%%

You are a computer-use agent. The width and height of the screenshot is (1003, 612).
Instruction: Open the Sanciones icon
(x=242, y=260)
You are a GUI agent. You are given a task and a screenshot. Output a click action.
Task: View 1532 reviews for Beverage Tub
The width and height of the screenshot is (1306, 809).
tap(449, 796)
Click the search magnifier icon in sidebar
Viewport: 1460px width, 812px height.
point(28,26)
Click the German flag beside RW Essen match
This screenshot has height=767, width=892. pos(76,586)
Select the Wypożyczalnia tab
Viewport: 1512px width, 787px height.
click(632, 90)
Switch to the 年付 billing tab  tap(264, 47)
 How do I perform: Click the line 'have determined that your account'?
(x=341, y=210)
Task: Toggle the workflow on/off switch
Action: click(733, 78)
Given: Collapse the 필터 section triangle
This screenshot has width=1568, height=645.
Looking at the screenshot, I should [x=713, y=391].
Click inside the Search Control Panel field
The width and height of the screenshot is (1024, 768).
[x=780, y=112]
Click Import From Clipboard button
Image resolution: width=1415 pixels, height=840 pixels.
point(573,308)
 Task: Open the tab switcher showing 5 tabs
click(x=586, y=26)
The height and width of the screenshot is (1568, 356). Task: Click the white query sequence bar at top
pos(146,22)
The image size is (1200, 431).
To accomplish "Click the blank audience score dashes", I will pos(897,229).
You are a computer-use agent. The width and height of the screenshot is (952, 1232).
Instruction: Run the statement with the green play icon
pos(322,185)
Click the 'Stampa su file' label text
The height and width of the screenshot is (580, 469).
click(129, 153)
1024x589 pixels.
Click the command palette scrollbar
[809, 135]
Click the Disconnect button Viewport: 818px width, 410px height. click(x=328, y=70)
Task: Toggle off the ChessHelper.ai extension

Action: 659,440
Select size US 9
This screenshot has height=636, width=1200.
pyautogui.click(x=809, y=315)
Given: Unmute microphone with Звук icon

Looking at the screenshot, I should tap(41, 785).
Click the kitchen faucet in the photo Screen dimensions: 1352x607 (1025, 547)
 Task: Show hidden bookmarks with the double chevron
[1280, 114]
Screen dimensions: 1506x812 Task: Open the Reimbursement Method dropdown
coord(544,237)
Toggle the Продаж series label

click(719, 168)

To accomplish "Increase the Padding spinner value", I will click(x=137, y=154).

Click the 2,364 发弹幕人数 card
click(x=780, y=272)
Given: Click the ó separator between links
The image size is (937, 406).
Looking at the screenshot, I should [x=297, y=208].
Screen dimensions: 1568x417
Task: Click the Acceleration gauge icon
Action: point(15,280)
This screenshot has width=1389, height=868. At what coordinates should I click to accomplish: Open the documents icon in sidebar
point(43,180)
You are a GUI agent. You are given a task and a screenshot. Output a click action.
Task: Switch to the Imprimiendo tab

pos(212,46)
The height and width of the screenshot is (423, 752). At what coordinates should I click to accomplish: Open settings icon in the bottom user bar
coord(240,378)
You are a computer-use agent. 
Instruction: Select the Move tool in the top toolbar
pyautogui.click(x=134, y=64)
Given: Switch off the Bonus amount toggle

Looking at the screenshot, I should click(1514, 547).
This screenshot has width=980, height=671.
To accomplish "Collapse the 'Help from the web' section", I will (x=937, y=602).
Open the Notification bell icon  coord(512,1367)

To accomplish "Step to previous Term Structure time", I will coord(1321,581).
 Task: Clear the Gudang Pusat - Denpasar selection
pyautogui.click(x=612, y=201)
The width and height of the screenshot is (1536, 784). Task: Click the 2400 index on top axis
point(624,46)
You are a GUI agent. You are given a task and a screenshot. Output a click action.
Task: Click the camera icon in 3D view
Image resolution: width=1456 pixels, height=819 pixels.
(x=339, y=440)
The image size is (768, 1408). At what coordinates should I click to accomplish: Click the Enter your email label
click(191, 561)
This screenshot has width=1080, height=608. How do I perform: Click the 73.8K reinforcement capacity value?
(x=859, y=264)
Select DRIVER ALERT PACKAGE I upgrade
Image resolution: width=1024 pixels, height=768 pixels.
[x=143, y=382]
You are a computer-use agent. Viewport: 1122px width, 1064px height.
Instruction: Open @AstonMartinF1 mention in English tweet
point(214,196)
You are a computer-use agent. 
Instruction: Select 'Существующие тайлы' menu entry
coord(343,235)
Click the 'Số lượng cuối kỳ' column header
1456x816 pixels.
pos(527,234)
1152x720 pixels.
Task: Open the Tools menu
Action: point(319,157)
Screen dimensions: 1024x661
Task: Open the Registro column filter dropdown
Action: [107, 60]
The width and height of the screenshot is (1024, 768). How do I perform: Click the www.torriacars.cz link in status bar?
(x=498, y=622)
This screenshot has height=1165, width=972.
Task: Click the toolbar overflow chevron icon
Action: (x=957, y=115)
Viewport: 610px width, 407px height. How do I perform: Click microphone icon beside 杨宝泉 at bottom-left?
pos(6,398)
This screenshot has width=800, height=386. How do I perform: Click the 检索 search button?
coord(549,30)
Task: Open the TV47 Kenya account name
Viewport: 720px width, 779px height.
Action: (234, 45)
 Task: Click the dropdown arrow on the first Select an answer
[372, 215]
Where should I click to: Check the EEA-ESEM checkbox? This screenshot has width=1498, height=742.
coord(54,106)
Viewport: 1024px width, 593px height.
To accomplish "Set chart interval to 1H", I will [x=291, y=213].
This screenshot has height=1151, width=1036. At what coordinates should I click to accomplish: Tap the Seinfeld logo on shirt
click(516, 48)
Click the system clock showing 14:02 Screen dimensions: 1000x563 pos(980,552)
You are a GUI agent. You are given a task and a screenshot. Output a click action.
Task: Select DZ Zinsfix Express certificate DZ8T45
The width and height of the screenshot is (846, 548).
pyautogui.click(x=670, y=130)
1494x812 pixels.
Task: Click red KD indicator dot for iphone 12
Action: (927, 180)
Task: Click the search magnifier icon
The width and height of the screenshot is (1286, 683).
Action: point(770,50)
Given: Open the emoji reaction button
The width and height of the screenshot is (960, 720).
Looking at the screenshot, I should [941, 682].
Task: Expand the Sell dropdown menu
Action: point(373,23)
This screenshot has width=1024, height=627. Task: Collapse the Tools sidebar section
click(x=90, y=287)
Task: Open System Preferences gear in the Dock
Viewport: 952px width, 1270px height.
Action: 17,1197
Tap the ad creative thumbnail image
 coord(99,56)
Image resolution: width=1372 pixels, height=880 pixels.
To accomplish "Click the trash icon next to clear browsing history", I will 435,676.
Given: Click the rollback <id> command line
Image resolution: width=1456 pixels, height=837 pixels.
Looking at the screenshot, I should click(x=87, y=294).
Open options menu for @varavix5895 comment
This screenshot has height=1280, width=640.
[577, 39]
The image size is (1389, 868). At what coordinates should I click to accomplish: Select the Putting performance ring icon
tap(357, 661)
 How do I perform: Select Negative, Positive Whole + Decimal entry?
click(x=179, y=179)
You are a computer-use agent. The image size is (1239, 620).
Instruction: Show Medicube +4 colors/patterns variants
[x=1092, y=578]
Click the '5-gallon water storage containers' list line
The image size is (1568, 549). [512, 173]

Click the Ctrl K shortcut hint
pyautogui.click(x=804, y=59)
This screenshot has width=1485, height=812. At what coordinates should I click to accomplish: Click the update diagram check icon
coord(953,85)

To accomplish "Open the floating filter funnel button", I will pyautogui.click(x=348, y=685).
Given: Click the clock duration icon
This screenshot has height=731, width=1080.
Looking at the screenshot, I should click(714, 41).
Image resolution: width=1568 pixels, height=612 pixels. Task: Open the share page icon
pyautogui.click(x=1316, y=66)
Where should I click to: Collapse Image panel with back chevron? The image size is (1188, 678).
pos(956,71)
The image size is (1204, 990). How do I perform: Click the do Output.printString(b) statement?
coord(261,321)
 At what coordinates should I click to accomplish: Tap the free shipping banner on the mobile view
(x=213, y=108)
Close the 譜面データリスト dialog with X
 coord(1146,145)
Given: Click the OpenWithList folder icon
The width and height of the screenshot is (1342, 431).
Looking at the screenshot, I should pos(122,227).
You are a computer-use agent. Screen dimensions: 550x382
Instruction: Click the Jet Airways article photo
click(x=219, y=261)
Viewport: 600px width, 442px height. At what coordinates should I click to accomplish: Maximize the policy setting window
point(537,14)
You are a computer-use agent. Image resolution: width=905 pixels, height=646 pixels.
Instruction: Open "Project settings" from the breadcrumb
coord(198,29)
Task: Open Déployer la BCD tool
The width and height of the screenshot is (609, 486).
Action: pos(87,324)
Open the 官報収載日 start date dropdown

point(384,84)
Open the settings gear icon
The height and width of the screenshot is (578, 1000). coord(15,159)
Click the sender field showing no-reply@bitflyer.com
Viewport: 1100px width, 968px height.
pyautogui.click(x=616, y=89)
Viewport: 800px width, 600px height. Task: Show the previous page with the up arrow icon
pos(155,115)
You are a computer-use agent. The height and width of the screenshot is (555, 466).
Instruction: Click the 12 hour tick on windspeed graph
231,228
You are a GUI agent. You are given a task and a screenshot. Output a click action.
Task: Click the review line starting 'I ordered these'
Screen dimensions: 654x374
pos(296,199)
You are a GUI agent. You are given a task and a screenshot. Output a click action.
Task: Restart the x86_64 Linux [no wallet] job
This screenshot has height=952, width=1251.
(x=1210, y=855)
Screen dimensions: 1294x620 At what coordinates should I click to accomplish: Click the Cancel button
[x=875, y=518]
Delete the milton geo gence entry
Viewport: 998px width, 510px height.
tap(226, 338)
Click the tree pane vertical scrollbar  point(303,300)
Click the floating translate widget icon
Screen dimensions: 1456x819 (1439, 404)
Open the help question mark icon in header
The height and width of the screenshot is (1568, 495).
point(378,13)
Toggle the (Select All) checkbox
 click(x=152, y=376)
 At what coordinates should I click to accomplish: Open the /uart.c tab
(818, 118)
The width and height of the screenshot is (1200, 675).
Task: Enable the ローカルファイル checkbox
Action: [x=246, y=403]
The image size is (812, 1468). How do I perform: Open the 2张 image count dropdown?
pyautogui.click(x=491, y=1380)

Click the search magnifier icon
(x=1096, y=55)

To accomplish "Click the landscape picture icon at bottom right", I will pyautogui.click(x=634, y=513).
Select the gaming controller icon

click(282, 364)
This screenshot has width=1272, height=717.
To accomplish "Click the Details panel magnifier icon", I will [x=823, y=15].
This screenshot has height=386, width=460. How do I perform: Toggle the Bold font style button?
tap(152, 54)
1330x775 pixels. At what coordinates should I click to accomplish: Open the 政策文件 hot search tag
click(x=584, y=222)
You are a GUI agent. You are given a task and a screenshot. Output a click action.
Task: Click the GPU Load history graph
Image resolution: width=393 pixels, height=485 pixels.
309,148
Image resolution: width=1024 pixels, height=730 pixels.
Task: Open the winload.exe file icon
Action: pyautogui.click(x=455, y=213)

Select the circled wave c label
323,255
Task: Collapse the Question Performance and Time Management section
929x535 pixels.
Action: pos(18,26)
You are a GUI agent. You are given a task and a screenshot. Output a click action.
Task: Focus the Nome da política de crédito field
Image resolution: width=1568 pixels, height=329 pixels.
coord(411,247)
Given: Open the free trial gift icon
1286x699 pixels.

%%

> Stated problem: Please copy out the rows above word for word, from the line containing "Click the 2,364 发弹幕人数 card" through the line containing "pos(212,46)", both ends included.

> Written answer:
Click the 2,364 发弹幕人数 card
click(x=780, y=272)
Given: Click the ó separator between links
The image size is (937, 406).
Looking at the screenshot, I should [x=297, y=208].
Screen dimensions: 1568x417
Task: Click the Acceleration gauge icon
Action: point(15,280)
This screenshot has width=1389, height=868. At what coordinates should I click to accomplish: Open the documents icon in sidebar
point(43,180)
You are a GUI agent. You are given a task and a screenshot. Output a click action.
Task: Switch to the Imprimiendo tab

pos(212,46)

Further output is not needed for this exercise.